CKA (Certified Kubernetes Administrator)/Kode Kloud

10.Troubleshooting - Control Plane Failure

seulseul 2022. 2. 3. 17:58
LABS – CERTIFIED KUBERNETES ADMINISTRATOR WITH PRACTICE TESTS > TROUBLESHOOTING
Troubleshooting

01. Application Failure
02. Control Plane Failure
03. Worker Node Failure
04. Troubleshoot Network
 

01. The cluster is broken again. We tried deploying an application but it's not working.

Troubleshoot and fix the issue.


Start looking at the deployments.

클러스터가 다시 손상되었습니다. 애플리케이션 배포를 시도했지만 작동하지 않습니다.

문제를 해결하고 수정합니다.


배포를 살펴보기 시작합니다.
  • Fix the cluster
Check the status of all control plane components and identify the component's pod which has an issue.

모든 컨트롤 플레인 구성 요소의 상태를 확인하고 문제가 있는 구성 요소의 포드를 식별합니다.
Run the command: kubectl get pods -n kube-system. 

Check the kube-scheduler manifest file and fix the issue.
The command run by the scheduler pod is incorrect.

Here is a snippet of the YAML file.

spec:
  containers:
  - command:
    - kube-scheduler
    - --authentication-kubeconfig=/etc/kubernetes/scheduler.conf
    - --authorization-kubeconfig=/etc/kubernetes/scheduler.conf
    - --bind-address=127.0.0.1
    - --kubeconfig=/etc/kubernetes/scheduler.conf
    - --leader-elect=true
    - --port=0

 

02. Scale the deployment app to 2 pods.


 
  • Scale Deployment to 2 PODs
kubectl scale --replicas=2 deployment app

03.Even though the deployment was scaled to 2, the number of PODs does not seem to increase.

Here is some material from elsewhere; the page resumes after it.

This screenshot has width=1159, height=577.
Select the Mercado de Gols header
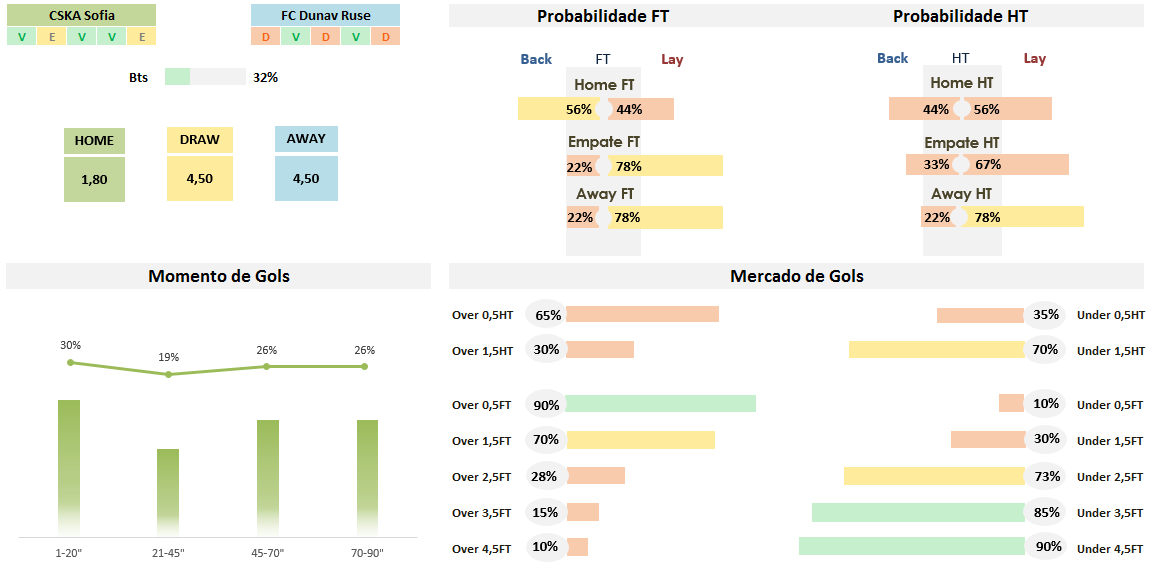pos(796,276)
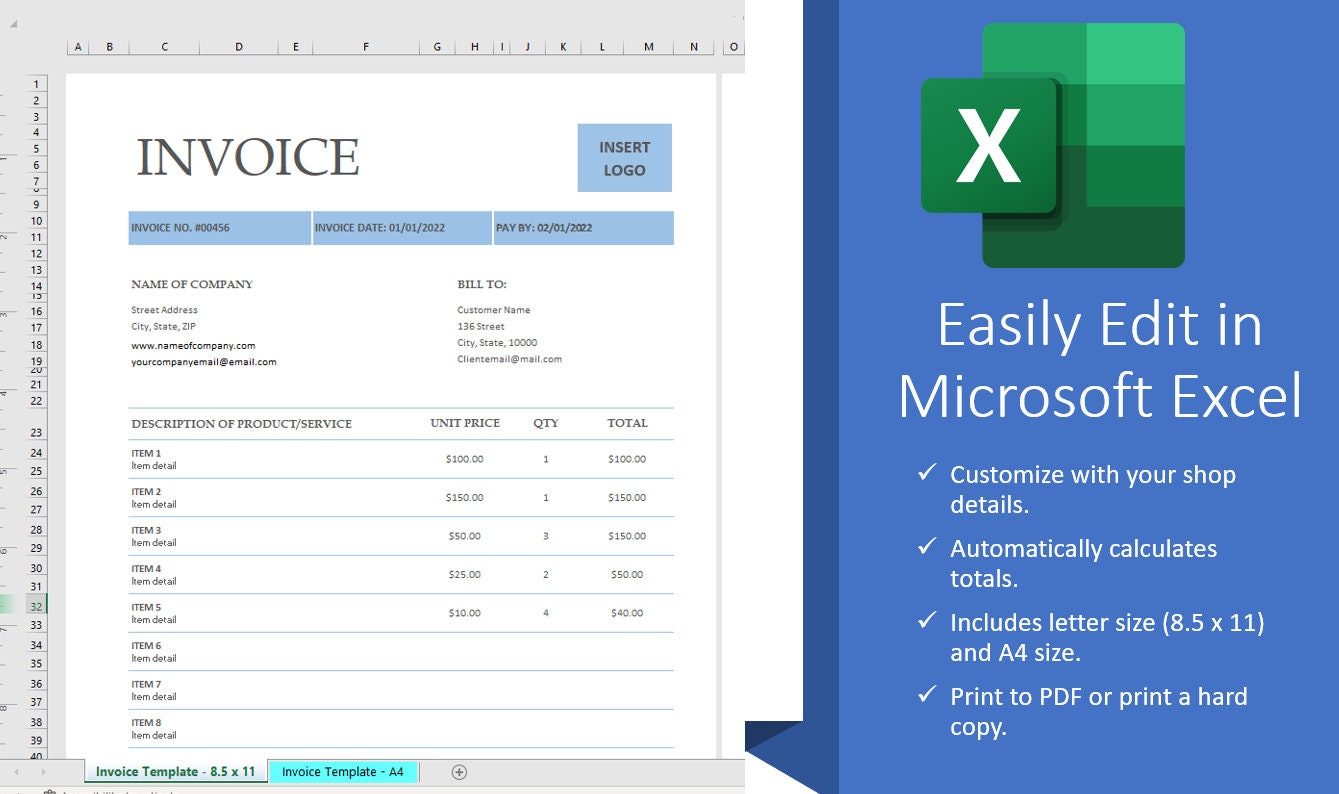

Investigate and fix the issue.

 

 

Inspect the component responsible for managing deployments and replicasets.


  • Fix issue
  • Wait for deployment to actually scale
Run the command: kubectl get po -n kube-system and check the logs of kube-controller-manager pod to know the failure reason by running command: kubectl logs -n kube-system kube-controller-manager-controlplane
Then check the kube-controller-manager configuration file at /etc/kubernetes/manifests/kube-controller-manager.yaml and fix the issue.

root@controlplane:/etc/kubernetes/manifests# kubectl -n kube-system logs kube-controller-manager-controlplane
Flag --port has been deprecated, see --secure-port instead.
I0725 07:25:16.842138       1 serving.go:331] Generated self-signed cert in-memory
stat /etc/kubernetes/controller-manager-XXXX.conf: no such file or directory
root@controlplane:/etc/kubernetes/manifests# 
The configuration file specified (/etc/kubernetes/controller-manager-XXXX.conf) does not exist.
Correct the path: /etc/kubernetes/controller-manager.conf

 

04. Something is wrong with scaling again.

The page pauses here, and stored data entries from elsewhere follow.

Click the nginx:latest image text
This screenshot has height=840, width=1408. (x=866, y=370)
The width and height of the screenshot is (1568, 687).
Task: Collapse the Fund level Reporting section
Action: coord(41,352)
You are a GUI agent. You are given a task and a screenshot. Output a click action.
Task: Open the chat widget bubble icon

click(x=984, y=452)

We just tried scaling the deployment to 3 replicas. But it's not happening.


Investigate and fix the issue.

 
  • Fix Issue
  • Wait for deployment to actually scale

 

Check the volume mount path in kube-controller-manager manifest file at /etc/kubernetes/manifests.

Just as we did in the previous question, 

inspect the logs of the kube-controller-managerpod:

root@controlplane:/etc/kubernetes/manifests# 

kubectl -n kube-system logs kube-controller-manager-controlplane

Flag --port has been deprecated, see --secure-port instead.

I0725 07:29:06.155330       1 serving.go:331] 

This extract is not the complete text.